Rapporto Inps. Quei quattro miti da sfatare sul mercato del lavoro italiano
La lettura attenta delle 502 pagine del XXI Rapporto Inps intitolato 'Conoscere il Paese per costruire il futuro', aiuta a sfatare alcuni miti che si sono costruiti nel dibattito pubblico e che spesso risultano difficili da contrastare. Solo l’apparato di dati freschi e croccanti, organizzati dagli specialisti dell’Istituto presieduto da Pasquale Tridico, può consentirci di fare chiarezza su quattro temi:
1) I fannulloni del reddito di cittadinanza;
2) Il fenomeno delle grandi dimissioni;
3) Non si trovano camerieri;
4) Spendiamo troppo per assistere chi non ha un lavoro.
Chi prende il reddito di cittadinanza preferisce stare sul divano piuttosto che lavorare. Non è vero. Secondo i dati dell’Inps, che fotografano l’anno 2019, cioè l’ultimo utile prima della pandemia, solo circa il 30 per cento dei fruitori dell’assegno è un soggetto 'abile' al lavoro (i restanti sono computati tra disabili, minori, pensionati e persone che non hanno mai potuto lavorare) perché ha avuto almeno una esperienza lavorativa nei tre anni precedenti. Costoro, che hanno ottenuto il Reddito, non solo sono una percentuale molto bassa ma hanno caratteristiche ben precise: ovvero negli ultimi tre anni hanno avuto uno stipendio inferiore alla media, decrescente anno dopo anno e con orario sempre più ridotto. Disperati hanno chiesto il Reddito. Come diceva Adam Smith: mettiamoci una volta tanto nei panni degli altri.
C’è la Great Resignation, i giovani mollano il lavoro e viaggiano fluidi preferendo la libertà alla sicurezza. L’Inps definisce 'suggestiva' questa tesi ma non attinente alla realtà. Infatti il fenomeno dimissioni/nuove occupazioni è 'fisiologico' in un mercato del lavoro avanzato come quello dell’Italia. Normalmente il 70-80% trova un nuovo lavoro senza problemi nel giro di tre mesi. Anche durante la pandemia acuta, cioè nel 2020, con il mercato irrigidito dalle chiusure, il tasso di ricollocazione non è sceso sotto il 55-60%. Niente paura: anche i Millenials hanno bisogno di uno stipendio.

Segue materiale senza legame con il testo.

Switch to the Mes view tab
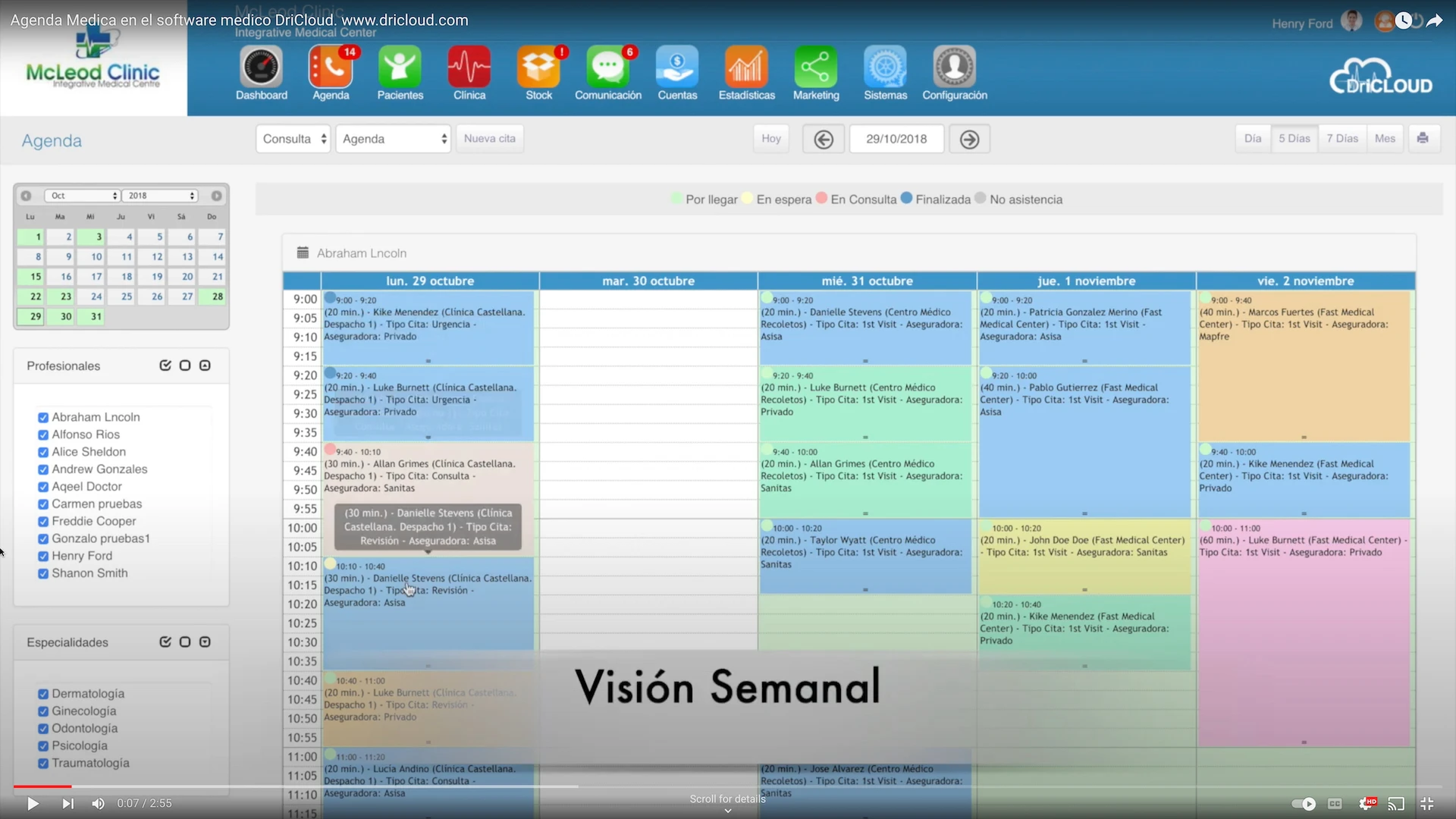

Non trovo camerieri e stagionali nel turismo. Anche in questo caso bisogna far ricorso a chi se ne intende. Il fenomeno, come vediamo in tv e ascoltiamo dal nostro amico ristoratore, è vero. Tuttavia la motivazione non è che gli italiani non vogliono fare un lavoro faticoso oppure che pretendono paghe più alte oppure che optano per il reddito di cittadinanza (tanto è vero che il lavoro part time è ai massimi storici). Più semplicemente durante la pandemia i servizi, cioè ristoranti e alberghi, sono rimasti chiusi e molti dipendenti sono stati costretti per sopravvivere a trovare altri lavori. Questo fenomeno è evidente dalle cifre: il settore alloggio-ristorazione dal 2019 al 2021 ha perso il 9,1% dei dipendenti, pari a 161 mila unità. È normale che spuntino i cartelli 'cercasi' sulle vetrine delle pizzerie. A meno che non si creda che l’operatore della ristorazione o del settore alberghiero non abbia nessuna specificità professionale.
Troppi soldi per assistere i senza lavoro. L’Inps sottolinea che 'si è molto discusso del costo del reddito di cittadinanza'. In realtà il reddito di cittadinanza nel solo 2021 è costato 8 miliardi, mentre delle agevolazioni contributive per le aziende che sono costate nello stesso anno circa 20 miliardi si è detto bene poco. Peraltro queste cifre correggono anche le valutazioni sul cosiddetto cuneo fiscale. Anche se tagliarlo è giusto bisogna dire che, al netto degli sconti contributivi in essere nel 2021, scende dal 40 di cui si parla al 35%. Il rapporto annuale dell’Inps di Pasquale Tridico è, insomma, davvero interessante.